In between the two singles, ‘Omaha’ drags The Band into the 1990s, Duritz’s conversational poetry winding along above an insistent accordion line and saloon piano. ‘Perfect Blue Buildings’ adds a banjo to a gentle ballad about a desperate need to escape. ‘Anna Begins’ boasts one of the band’s best choruses, echoing R.E.M. in how its subdued verses suddenly take flight. It’s an underrated marvel in the band’s arsenal.

Raining In Baltimore

Side B continues the startling run, from the hypnotic ‘Time And Time Again’ to the rollicking ‘Rain King’ and the gorgeous ‘Sullivan Street’, which deserved to be a 90s tear-jerking smash on a level with Lisa Loeb’s ‘Stay’. All it was missing was a Reality Bites to get it there.

‘Raining In Baltimore’ might be Counting Crows’ masterpiece, a fan favourite that has shredded hearts the world over. It feels mildly theatrical, like that moment when the lights all go out, but for one spot on the lonely protagonist. Nobody puts voice to long-distance loneliness quite like Adam Duritz. Over just piano and accordion, your heart breaks in tandem with his as he sings, “There’s things I’ll remember and things I’ll forget / I miss you, I guess that I should.” It all winds up with ‘A Murder Of One’, a surprisingly energetic closer after what’s gone before and maybe a nod towards the harder edge the band would adopt on Recovering The Satellites.

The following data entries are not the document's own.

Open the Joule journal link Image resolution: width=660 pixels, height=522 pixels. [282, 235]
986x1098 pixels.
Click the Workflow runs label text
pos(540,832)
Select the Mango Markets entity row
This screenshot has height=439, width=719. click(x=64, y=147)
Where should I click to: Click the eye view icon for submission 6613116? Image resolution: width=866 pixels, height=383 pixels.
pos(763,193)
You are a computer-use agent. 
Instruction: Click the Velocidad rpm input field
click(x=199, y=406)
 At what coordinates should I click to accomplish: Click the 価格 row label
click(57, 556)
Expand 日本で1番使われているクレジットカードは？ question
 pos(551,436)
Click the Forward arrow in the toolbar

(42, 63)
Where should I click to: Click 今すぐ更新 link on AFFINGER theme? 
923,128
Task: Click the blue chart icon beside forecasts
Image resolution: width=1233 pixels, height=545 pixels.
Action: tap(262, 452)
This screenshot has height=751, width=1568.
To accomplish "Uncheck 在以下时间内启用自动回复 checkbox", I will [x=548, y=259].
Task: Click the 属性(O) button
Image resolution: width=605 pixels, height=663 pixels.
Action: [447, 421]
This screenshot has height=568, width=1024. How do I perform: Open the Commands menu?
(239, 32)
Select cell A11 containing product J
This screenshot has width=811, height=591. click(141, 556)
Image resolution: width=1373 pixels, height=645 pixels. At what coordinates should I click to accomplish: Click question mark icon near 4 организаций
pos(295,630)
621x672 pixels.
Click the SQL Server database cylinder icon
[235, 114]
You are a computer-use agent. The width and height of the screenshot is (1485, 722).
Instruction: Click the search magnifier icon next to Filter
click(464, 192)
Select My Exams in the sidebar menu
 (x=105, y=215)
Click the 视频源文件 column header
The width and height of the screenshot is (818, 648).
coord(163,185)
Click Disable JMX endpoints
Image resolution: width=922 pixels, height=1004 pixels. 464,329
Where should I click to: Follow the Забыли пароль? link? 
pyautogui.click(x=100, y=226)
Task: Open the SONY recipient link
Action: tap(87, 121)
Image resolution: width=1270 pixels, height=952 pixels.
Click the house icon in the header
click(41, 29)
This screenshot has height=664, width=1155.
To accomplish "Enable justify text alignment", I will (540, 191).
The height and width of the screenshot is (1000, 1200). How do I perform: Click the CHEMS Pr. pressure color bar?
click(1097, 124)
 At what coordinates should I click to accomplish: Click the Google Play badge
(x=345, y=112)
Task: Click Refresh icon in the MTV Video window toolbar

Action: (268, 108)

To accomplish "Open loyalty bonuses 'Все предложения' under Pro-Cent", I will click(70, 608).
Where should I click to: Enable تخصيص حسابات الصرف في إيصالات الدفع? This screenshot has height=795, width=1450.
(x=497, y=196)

Adam Duritz on stage in the Netherlands in 1994. (Photo by Niels van Iperen/Getty Images)

Throughout August And Everything After, T-Bone Burnett’s tasteful production keeps the record adrift in time. There’s nothing to tie it to its era and nothing to date it. It’s a miracle of sublime production, exceptional performance and flawless songwriting, made by a band unaware of what was coming but convinced of their ability to get there.

Like others before him, Duritz struggled with the success and turned against it in search of something more sustainable. The band made plenty of great records after August And Everything After, but there’s something special about this moment, where they were all potential and edging towards the dream. It’s no wonder it spoke to so many who hoped they were doing the same thing.